O grande protagonista dessa produção é o queijo feito a partir de leite cru. Os queijos artesanais somaram 32,1 mil toneladas em 2025, o que corresponde a quase 75% de toda a fabricação familiar do estado. O destaque absoluto fica para o Queijo Minas Artesanal (QMA), que sozinho atingiu 18,4 mil toneladas e envolve 3,5 mil famílias produtoras.

O sucesso produtivo é acompanhado de um reconhecimento histórico, desde o final de 2024, os “Modos de Fazer o Queijo Minas Artesanal” são considerados Patrimônio Cultural Imaterial da Humanidade pela Unesco. O título protege técnicas ancestrais preservadas em dez regiões tradicionais, como Araxá, Canastra e Triângulo Mineiro, além de outras áreas que produzem joias como o Queijo Alagoa e o Requeijão Moreno.

Para a Emater-MG, esse modelo de produção é um salto estratégico para as comunidades. “A atividade fortalece o desenvolvimento sustentável das famílias e agrega valor ao leite produzido nas propriedades”, explica a coordenadora Rayanne Soalheiro. O foco agora é a capacitação constante para que esses queijos alcancem mercados cada vez mais formais e exigentes.

Dois símbolos, uma mesma data

Além do queijo, o Fusca também ocupa lugar de destaque na data, reforçando o valor da tradição. Celebrados no mesmo dia, os dois ícones ajudam a contar partes importantes da história cultural, social e econômica de Minas Gerais.

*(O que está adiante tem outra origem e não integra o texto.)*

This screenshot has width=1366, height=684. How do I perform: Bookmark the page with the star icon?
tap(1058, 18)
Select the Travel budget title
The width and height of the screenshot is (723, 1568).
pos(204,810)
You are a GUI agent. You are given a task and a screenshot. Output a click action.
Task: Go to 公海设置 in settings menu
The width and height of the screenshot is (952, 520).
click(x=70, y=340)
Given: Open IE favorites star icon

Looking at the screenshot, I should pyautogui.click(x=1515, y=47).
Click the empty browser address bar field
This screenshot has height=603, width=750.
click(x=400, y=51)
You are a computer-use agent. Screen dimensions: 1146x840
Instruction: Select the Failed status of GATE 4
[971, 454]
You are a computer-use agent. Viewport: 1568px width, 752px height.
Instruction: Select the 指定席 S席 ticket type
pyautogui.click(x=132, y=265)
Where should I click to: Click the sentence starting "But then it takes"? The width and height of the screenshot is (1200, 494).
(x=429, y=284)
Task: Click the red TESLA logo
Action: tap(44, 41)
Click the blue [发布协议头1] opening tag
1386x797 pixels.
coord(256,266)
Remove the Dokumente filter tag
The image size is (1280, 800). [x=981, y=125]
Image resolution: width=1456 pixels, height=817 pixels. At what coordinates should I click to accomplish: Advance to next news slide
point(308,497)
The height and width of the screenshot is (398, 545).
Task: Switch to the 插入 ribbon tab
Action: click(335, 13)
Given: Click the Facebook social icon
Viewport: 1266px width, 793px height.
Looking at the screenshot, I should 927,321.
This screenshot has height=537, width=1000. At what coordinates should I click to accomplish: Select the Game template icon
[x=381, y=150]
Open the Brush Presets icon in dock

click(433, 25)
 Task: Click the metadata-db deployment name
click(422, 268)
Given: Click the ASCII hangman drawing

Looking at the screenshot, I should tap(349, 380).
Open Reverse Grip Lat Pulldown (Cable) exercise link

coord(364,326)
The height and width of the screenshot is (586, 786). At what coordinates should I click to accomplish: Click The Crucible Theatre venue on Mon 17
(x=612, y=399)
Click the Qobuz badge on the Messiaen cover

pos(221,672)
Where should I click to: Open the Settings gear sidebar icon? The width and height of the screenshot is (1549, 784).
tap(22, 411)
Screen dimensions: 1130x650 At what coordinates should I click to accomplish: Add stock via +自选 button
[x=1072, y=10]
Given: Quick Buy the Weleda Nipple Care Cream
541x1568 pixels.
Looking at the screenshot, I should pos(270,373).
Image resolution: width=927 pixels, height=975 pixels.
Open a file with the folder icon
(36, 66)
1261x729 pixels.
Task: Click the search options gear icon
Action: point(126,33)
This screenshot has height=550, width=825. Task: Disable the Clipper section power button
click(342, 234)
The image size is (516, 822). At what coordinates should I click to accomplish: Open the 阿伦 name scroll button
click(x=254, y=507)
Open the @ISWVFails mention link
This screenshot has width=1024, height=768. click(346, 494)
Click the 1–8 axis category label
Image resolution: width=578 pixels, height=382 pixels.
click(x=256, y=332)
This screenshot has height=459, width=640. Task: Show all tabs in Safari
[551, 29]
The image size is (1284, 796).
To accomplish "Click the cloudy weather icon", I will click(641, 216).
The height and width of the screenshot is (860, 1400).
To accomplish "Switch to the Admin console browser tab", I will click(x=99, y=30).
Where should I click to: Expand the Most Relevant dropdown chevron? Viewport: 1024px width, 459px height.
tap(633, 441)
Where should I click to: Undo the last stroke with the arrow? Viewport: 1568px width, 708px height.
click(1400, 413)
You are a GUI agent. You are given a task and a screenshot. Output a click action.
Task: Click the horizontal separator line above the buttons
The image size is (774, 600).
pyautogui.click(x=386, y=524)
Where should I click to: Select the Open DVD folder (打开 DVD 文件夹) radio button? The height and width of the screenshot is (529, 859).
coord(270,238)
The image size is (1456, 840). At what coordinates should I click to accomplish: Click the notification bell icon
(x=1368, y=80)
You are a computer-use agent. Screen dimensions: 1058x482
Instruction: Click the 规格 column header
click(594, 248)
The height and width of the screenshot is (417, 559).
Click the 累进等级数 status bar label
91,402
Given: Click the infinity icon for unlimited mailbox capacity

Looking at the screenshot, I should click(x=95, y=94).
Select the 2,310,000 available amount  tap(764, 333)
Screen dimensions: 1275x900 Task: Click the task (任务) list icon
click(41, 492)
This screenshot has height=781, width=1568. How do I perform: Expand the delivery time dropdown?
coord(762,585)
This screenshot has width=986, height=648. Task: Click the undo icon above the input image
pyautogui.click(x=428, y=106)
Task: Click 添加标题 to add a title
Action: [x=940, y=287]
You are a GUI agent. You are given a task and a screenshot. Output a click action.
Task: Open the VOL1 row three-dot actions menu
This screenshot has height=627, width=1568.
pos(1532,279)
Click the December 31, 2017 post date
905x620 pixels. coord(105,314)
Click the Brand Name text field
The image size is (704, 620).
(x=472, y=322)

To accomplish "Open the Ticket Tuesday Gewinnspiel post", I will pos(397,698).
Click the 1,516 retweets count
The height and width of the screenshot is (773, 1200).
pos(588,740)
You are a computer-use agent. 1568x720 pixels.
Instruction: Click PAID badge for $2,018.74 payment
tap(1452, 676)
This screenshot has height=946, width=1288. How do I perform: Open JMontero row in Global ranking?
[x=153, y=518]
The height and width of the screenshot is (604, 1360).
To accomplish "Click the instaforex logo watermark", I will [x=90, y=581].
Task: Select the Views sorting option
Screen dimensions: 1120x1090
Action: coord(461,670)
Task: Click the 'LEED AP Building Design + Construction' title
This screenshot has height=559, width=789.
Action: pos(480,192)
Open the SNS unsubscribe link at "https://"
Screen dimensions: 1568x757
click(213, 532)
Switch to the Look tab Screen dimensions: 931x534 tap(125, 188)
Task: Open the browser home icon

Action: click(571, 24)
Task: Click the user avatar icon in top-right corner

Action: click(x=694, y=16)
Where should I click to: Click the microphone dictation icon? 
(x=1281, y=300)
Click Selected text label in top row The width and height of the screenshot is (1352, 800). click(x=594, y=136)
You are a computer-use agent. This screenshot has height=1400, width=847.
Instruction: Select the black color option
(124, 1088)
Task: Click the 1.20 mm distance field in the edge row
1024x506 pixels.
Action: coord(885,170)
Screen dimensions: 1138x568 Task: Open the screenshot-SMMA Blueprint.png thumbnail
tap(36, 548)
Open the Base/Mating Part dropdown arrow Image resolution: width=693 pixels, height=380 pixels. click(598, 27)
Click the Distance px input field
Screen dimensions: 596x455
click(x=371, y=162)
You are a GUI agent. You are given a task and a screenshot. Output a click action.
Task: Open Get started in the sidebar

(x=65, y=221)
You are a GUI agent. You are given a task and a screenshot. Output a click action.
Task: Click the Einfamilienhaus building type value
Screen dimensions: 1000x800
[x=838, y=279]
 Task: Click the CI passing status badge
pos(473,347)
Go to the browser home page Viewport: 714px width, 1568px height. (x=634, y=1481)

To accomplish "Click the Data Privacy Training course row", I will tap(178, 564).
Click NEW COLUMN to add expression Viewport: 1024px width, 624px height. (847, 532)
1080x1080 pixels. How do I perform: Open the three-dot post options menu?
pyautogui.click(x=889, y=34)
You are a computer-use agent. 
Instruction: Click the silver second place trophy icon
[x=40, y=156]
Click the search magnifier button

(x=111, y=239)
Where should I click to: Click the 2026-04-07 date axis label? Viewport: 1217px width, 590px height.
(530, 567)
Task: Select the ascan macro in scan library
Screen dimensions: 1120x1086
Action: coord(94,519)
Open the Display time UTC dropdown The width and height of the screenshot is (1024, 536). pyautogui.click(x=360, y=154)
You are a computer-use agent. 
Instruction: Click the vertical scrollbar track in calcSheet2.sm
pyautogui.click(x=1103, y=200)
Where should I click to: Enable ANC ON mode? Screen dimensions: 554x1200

Se o Fusca deixou sua marca nas estradas e na memória de gerações, o queijo construiu seu caminho nas cozinhas, nas fazendas e nas mesas dos mineiros, tornando-se símbolo de afeto, identidade e sustento para milhares de famílias do campo. Ambos ultrapassaram sua função original e hoje ocupam espaço de verdadeiro patrimônio cultural, profundamente ligados à memória coletiva do estado.